■ Provided passage
-- begin --

Pegasus 4.6.0 Released

with No Comments
We are happy to announce the release of Pegasus 4.6.0.  Pegasus 4.6.0 is a major release of Pegasus and includes all the bug fixes and improvements in the 4.5.4 release
New features and Improvements in 4.6.0 are
  • metadata support
  • support for variable substitution
  • constraints based cleanup algorithm
  • common pegasus profiles to specify task requirements
  • new command line client pegasus-init to configure pegasus and pegasus-metadata to query workflow database for metadata
  • support for fallback PFN’s

Debian and Ubuntu users: Please note that the Apt repository GPG key has changed. To continue to get automatic updates, please follow the instructions on the download page on how to install the new key.

New Features

  1. Metadata support in Pegasus Pegasus allows users to associate metadata at
    • Workflow Level in the DAX
    • Task level in the DAX and the Transformation Catalog
    • File level in the DAX and Replica Catalog

    Metadata is specified as a key value tuple, where both key and values are of type String.

    All the metadata ( user specified and auto-generated) gets populated into the workflow database ( usually in the workflow submit directory) by pegasus-monitord. The metadata in this database can be be queried for using the pegasus-metadata command line tool, or is also shown in the Pegasus Dashboard.

-- end --

■ Given entries

-- begin --

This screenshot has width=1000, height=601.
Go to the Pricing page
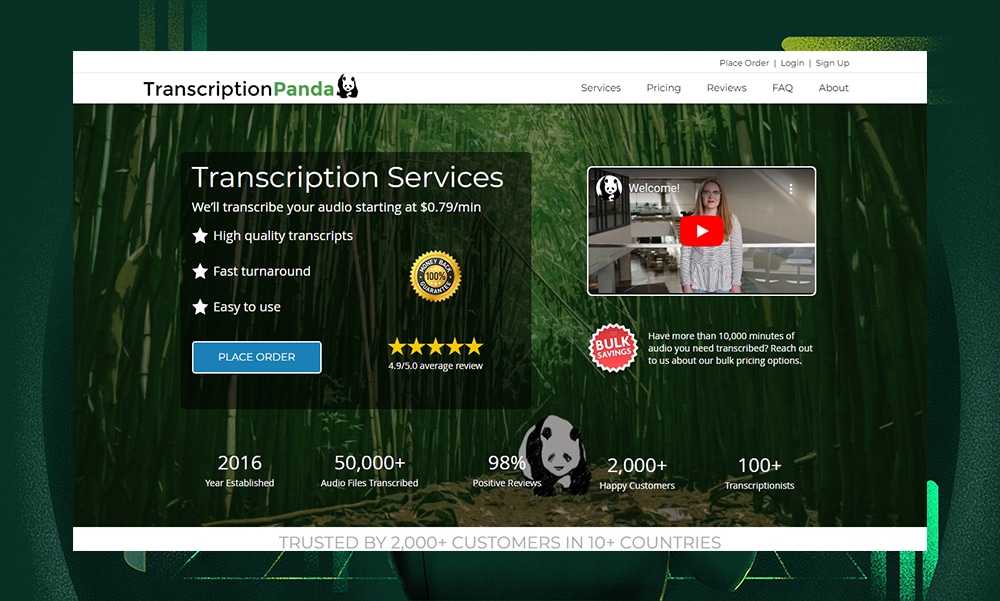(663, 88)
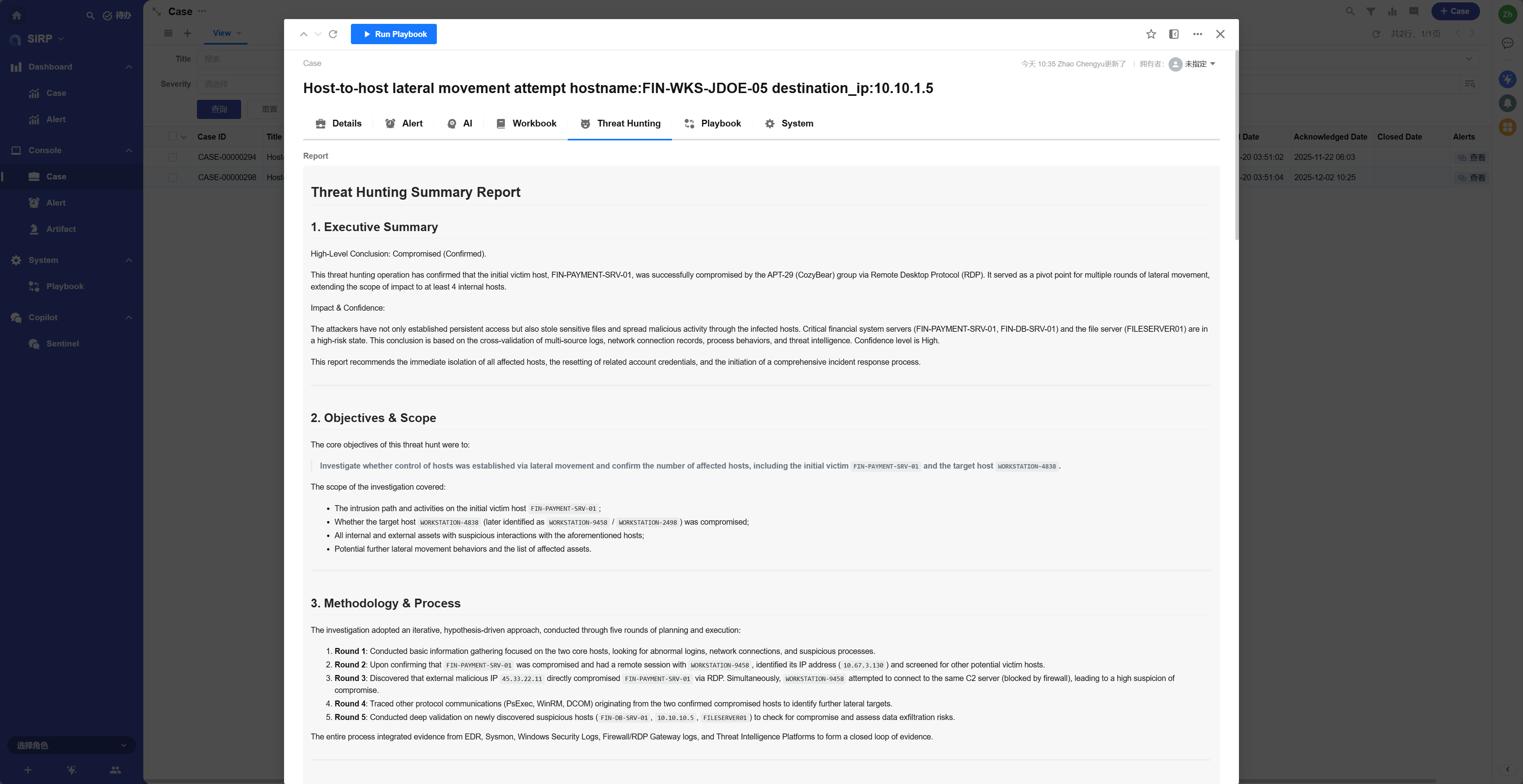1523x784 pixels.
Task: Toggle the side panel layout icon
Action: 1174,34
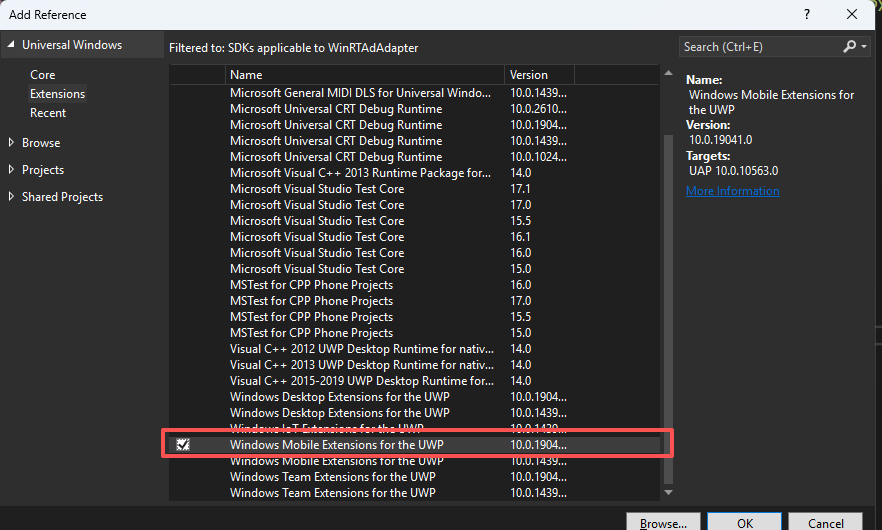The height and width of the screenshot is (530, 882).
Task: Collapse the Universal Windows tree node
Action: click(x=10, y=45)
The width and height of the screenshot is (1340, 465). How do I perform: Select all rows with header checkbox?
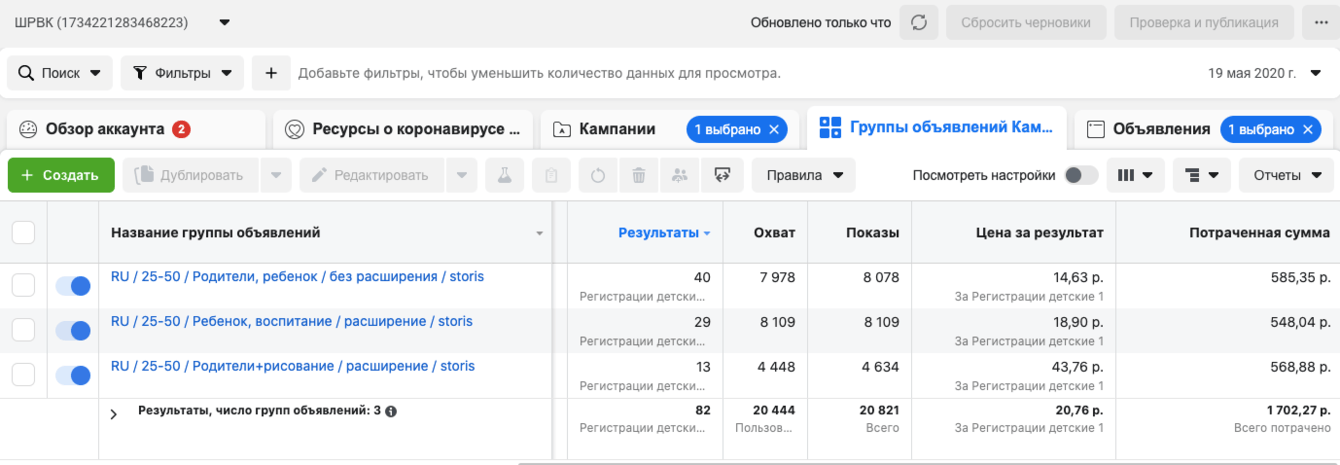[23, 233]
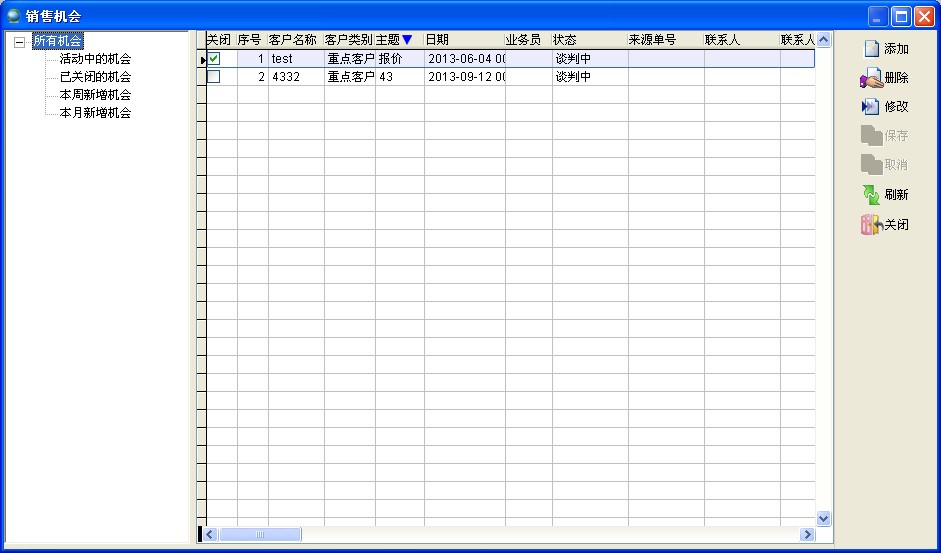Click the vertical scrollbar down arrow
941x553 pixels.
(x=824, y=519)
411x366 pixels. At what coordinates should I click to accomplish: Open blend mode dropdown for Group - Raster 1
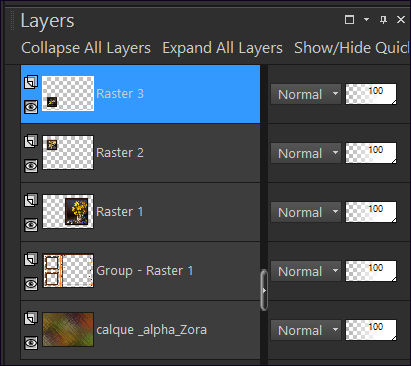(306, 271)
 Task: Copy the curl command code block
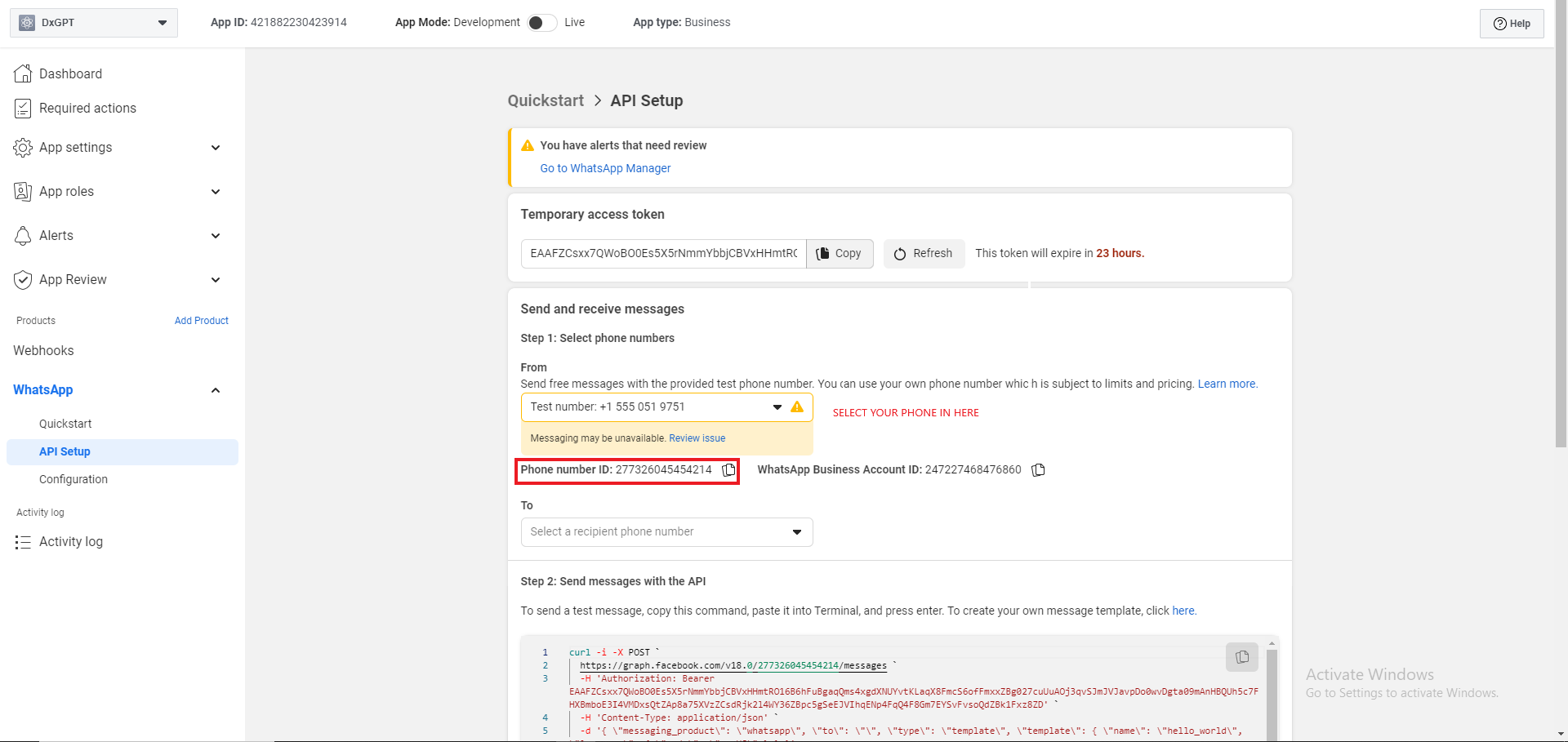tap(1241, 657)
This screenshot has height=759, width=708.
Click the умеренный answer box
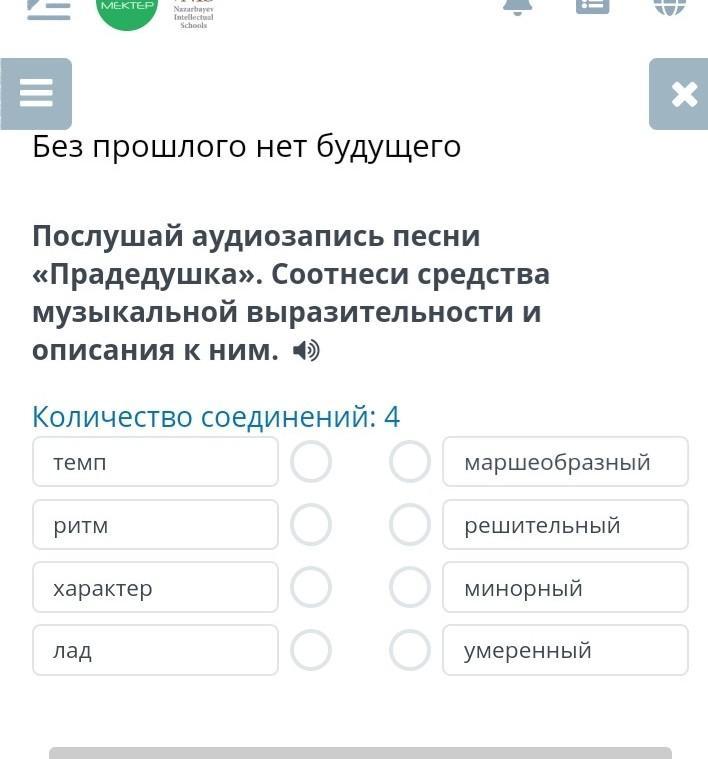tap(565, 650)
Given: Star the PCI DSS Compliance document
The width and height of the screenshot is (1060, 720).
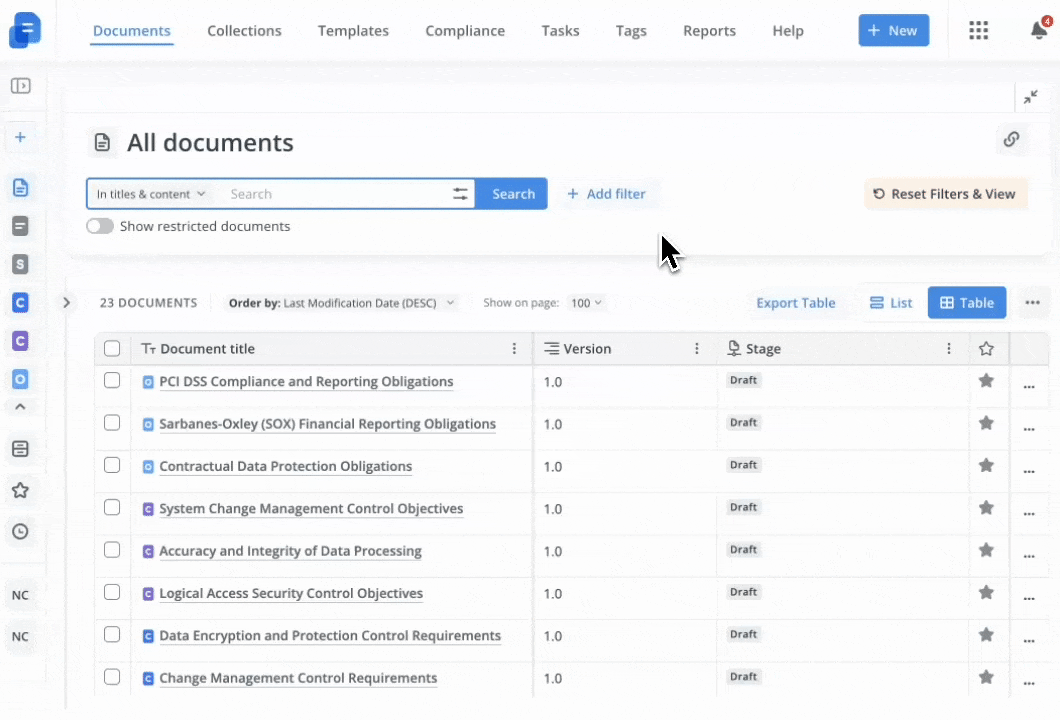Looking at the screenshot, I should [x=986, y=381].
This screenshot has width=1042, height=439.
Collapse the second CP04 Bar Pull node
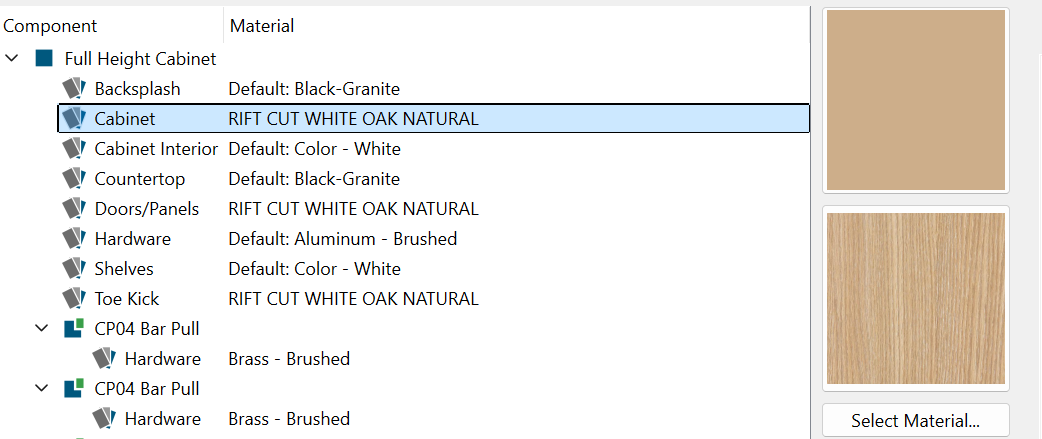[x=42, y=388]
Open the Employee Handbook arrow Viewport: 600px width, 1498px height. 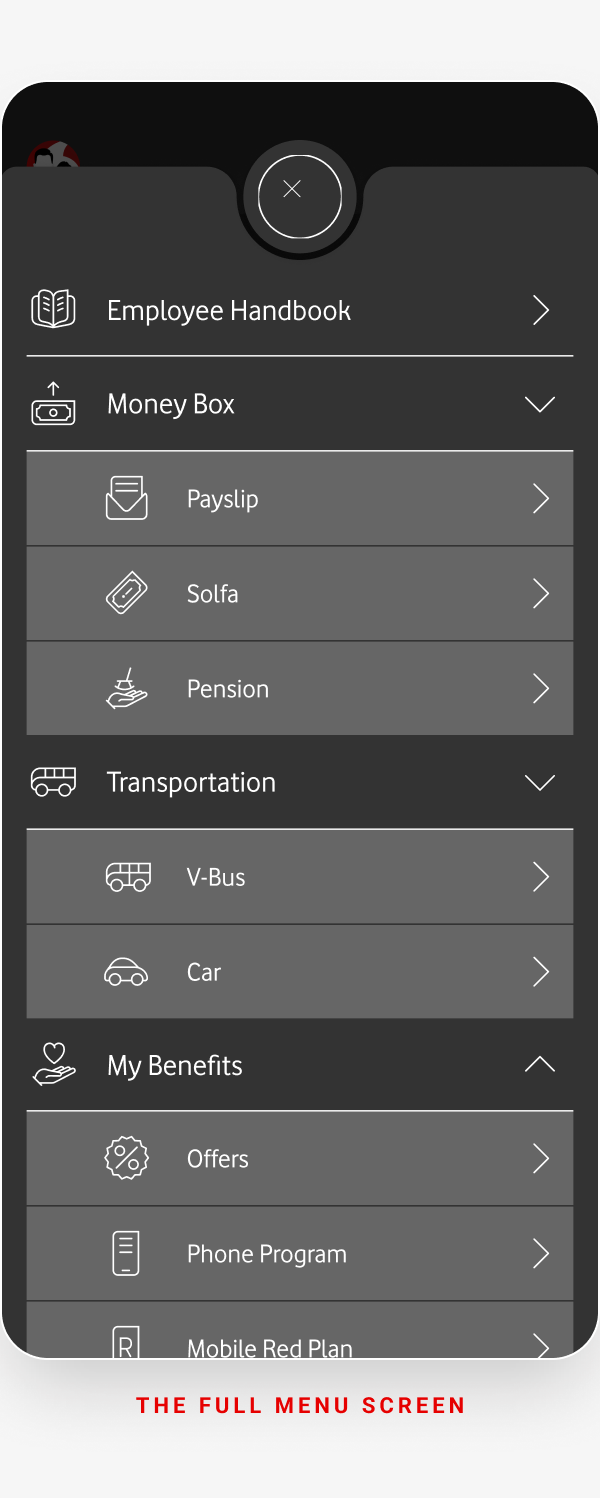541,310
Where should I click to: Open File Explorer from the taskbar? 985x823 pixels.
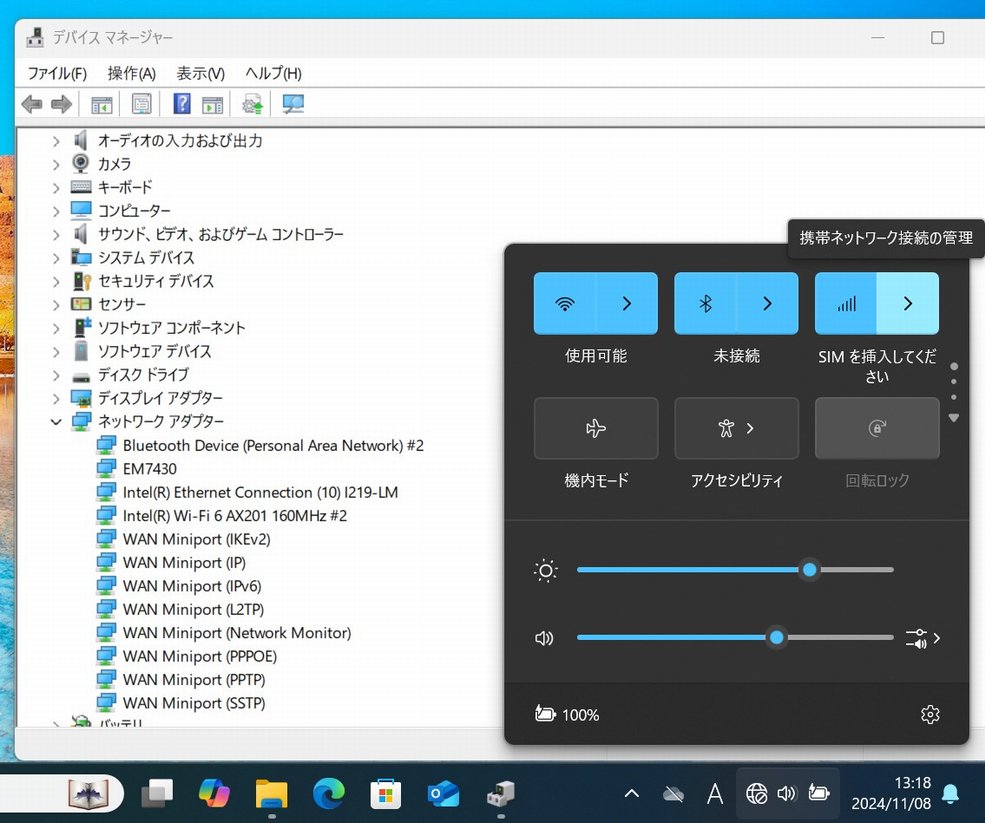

-- end --

■ Work to complete
1 – Decide whether each statement below agrees with the Pegasus 4.6.0 release notes. Answer yes or no for each, and quote the deciding words from the release notes.
(a) Pegasus 4.6.0 includes all the bug fixes and improvements from the 4.5.4 release.
(b) Metadata keys and values may be of any type.
(c) The metadata is populated into the workflow database by pegasus-init.
2 – Put the lines of the records into a numbered list, from the start of the records through the line that contains "Action: click(x=10, y=45)". Skip blank lines, and leave the pictures out.

■ Responses to the exercise
1 –
(a) Yes: "includes all the bug fixes and improvements in the 4.5.4 release"
(b) No: "where both key and values are of type String"
(c) No: "gets populated into the workflow database ( usually in the workflow submit directory) by pegasus-monitord"

2 –
1. This screenshot has width=1000, height=601.
2. Go to the Pricing page
3. (663, 88)
4. 1523x784 pixels.
5. Task: Toggle the side panel layout icon
6. Action: 1174,34
7. The height and width of the screenshot is (530, 882).
8. Task: Collapse the Universal Windows tree node
9. Action: click(x=10, y=45)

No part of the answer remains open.